Deprecation policy#

This document defines eval-toolkit’s deprecation policy and how contributors mark public-API symbols for removal.

SemVer + pre-1.0 rules#

eval-toolkit follows Semantic Versioning. Per SemVer pre-1.0 expectations:

  • Breaking changes are allowed in MINOR bumps (0.X.0) during the 0.x series.

  • PATCH bumps (0.X.Y) remain backward-compatible (security fixes + bug fixes that don’t change documented behavior).

This means: removing a public symbol in 0.29.0 is technically allowed without prior warning. But that’s a bad citizen move for users who have built on the library. The deprecation policy below extends what SemVer permits with what we actually commit to.

Promise: minimum 2 minor versions of warning before removal#

For every public symbol (anything in eval_toolkit.__all__ or documented in docs/api/), we commit to:

  1. Announce in version N: mark the symbol with the @deprecated(deadline="X.Y.Z") decorator. The deadline is the future version at which it will be removed. Every call emits a DeprecationWarning. The CHANGELOG ### Deprecated section notes it.

  2. Maintain in versions N+1, N+2, …: the symbol continues to work, continues to warn.

  3. Remove in version M where M >= N + 2 minor versions. Removal is a breaking change appropriate for a MINOR bump per the SemVer pre-1.0 contract.

Concrete example: a function deprecated in 0.29.0 with deadline="0.31.0" works (with warnings) in 0.29.x, 0.30.x, and is removed in 0.31.0.

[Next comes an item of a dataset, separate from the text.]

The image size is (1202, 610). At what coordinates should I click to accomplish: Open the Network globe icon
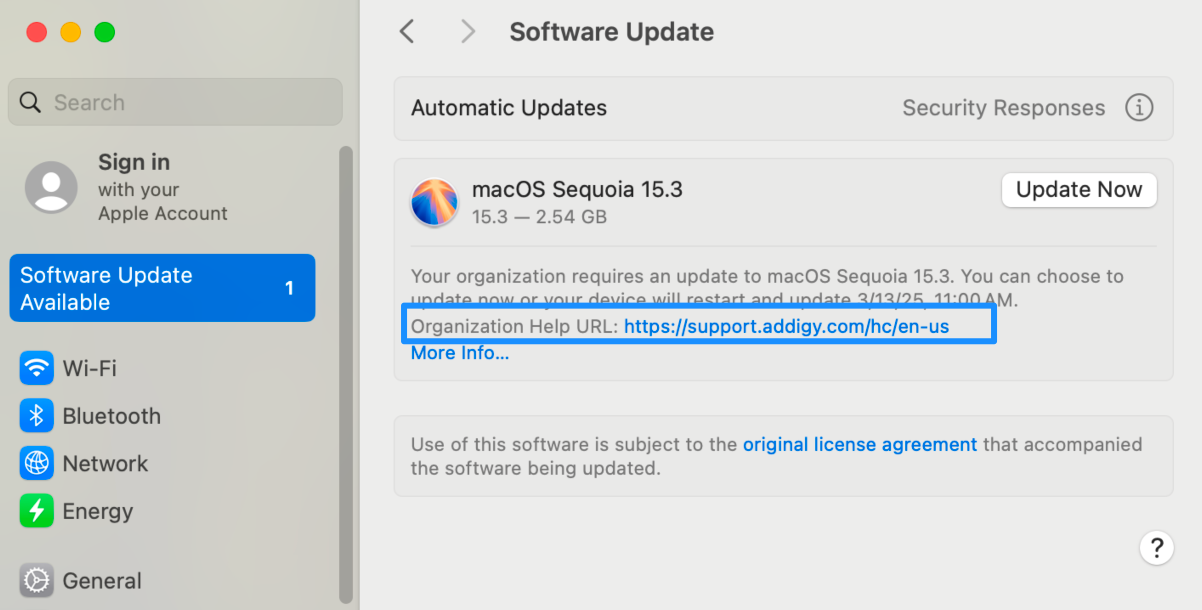point(37,464)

The two-minor-version window gives external consumers time to migrate without surprise. Exceptions require a clear CHANGELOG note and should be rare.

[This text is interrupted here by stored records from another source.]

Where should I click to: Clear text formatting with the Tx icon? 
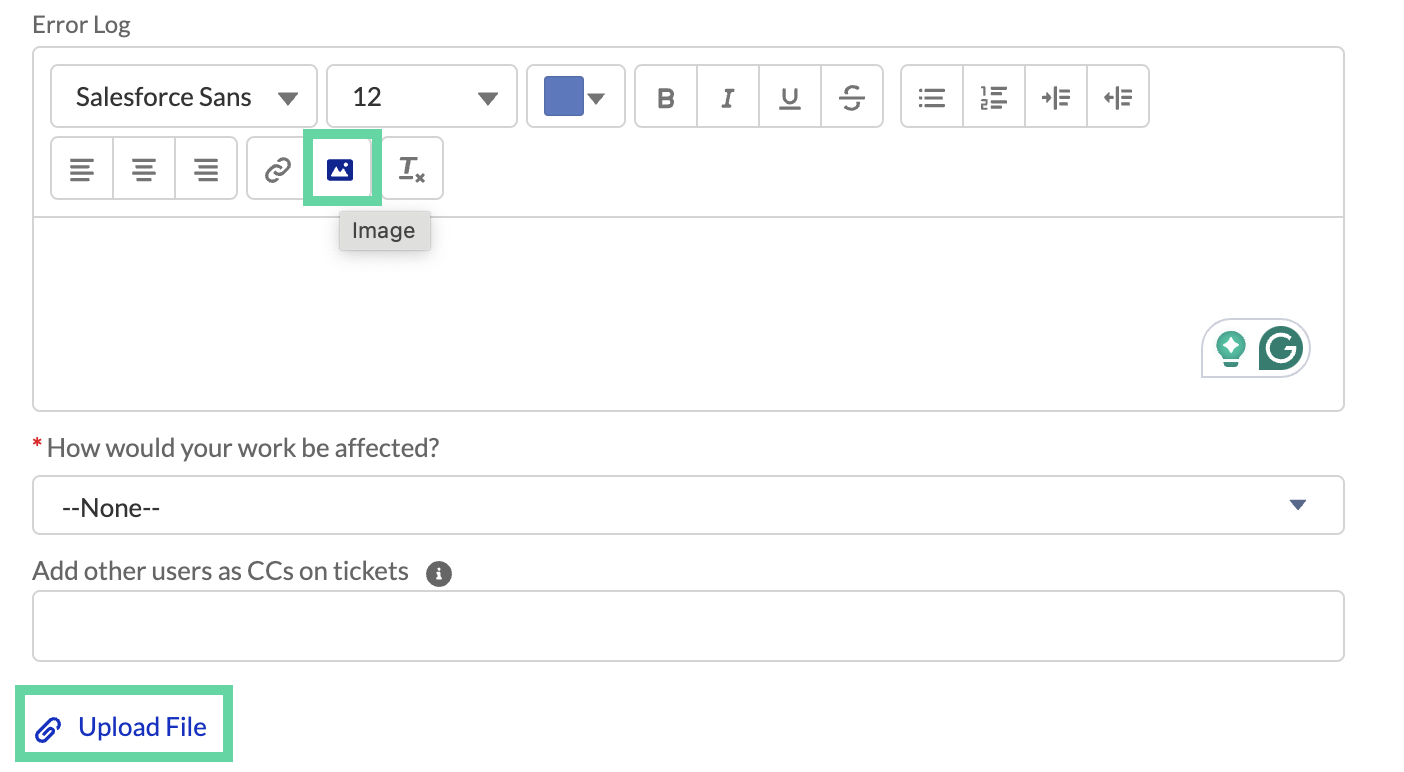411,168
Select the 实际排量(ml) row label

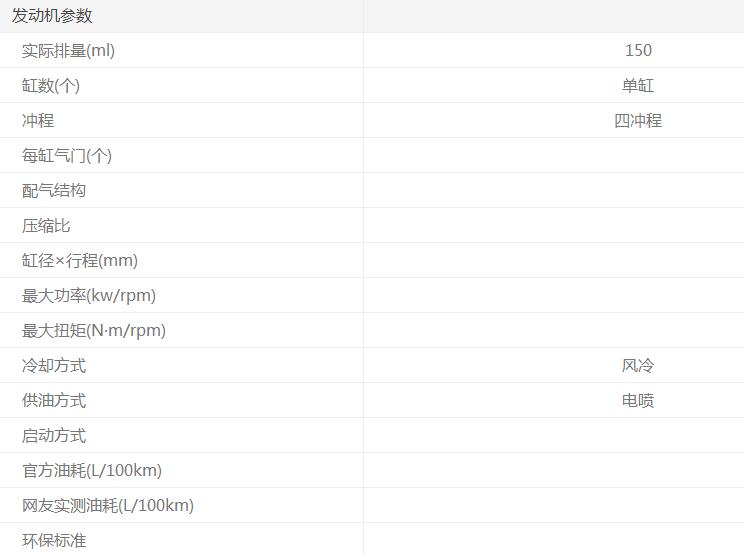tap(68, 51)
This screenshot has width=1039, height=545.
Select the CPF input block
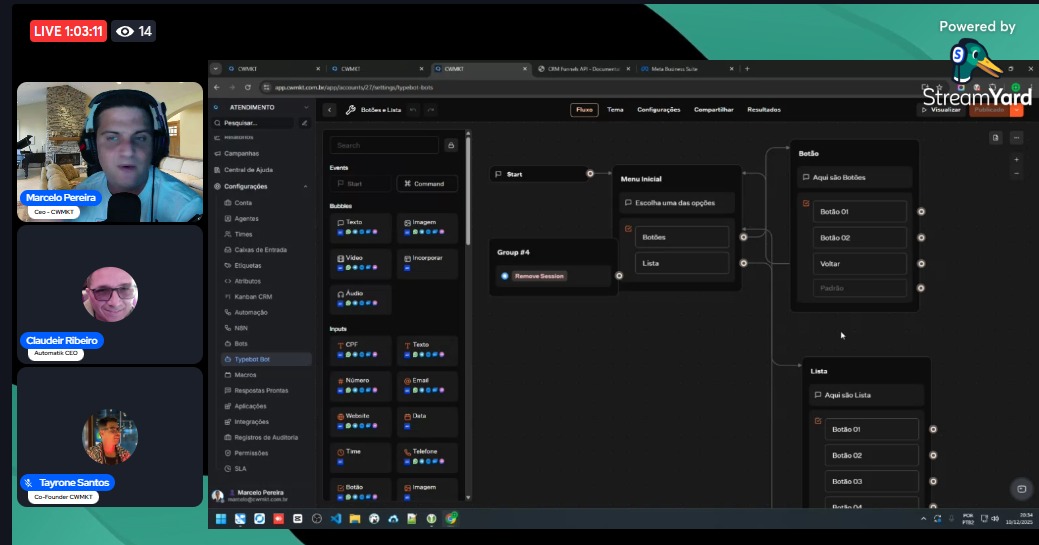click(361, 350)
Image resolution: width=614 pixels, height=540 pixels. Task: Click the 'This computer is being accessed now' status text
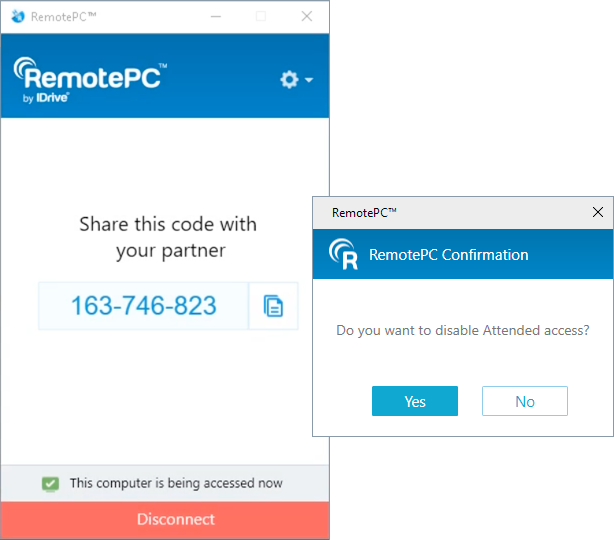176,484
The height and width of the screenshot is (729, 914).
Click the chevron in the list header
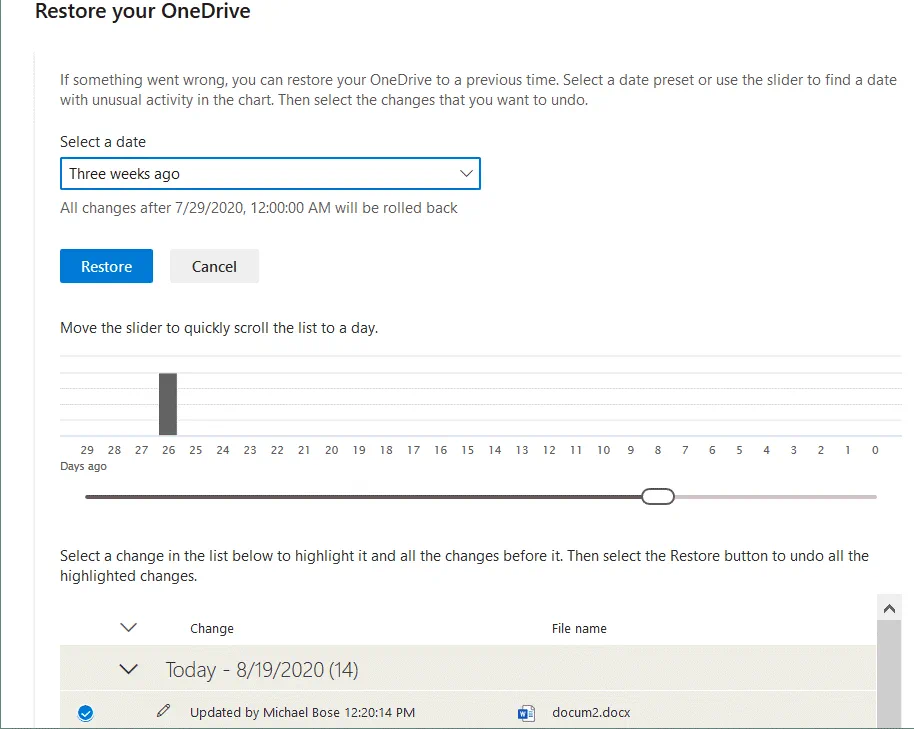coord(128,628)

How to deprecate a public symbol#

  1. Decide the removal deadline. Pick at least two minor versions ahead of the current release (e.g., if HEAD is 0.29-dev, the earliest sane deadline is 0.31.0).

  2. Apply the decorator:

    from eval_toolkit._deprecated import deprecated
    
    @deprecated(
        "0.31.0",
        reason="see eval_toolkit.metrics.replacement_metric — same signature, fixes the off-by-one in the legacy version",
        use_instead="eval_toolkit.metrics.replacement_metric",
    )
    def legacy_metric(y, score):
        ...
    
  3. Add a ### Deprecated subsection to the current [Unreleased] CHANGELOG entry:

    ### Deprecated
    
    - `legacy_metric()` (will be removed in `0.31.0`). Use
      `replacement_metric()` instead. The new function has the same
      signature; the only behavior change is the off-by-one fix.
      See issue #N for context.
    
  4. If the replacement exists, link both in docstrings. If it doesn’t yet exist, file a tracking issue for adding it before the deadline.

How removal works at deadline#

When the release that contains the deadline ships (e.g., 0.31.0):

  1. Delete the deprecated function + its decorator + any associated tests that exercised it for deprecation-warning correctness.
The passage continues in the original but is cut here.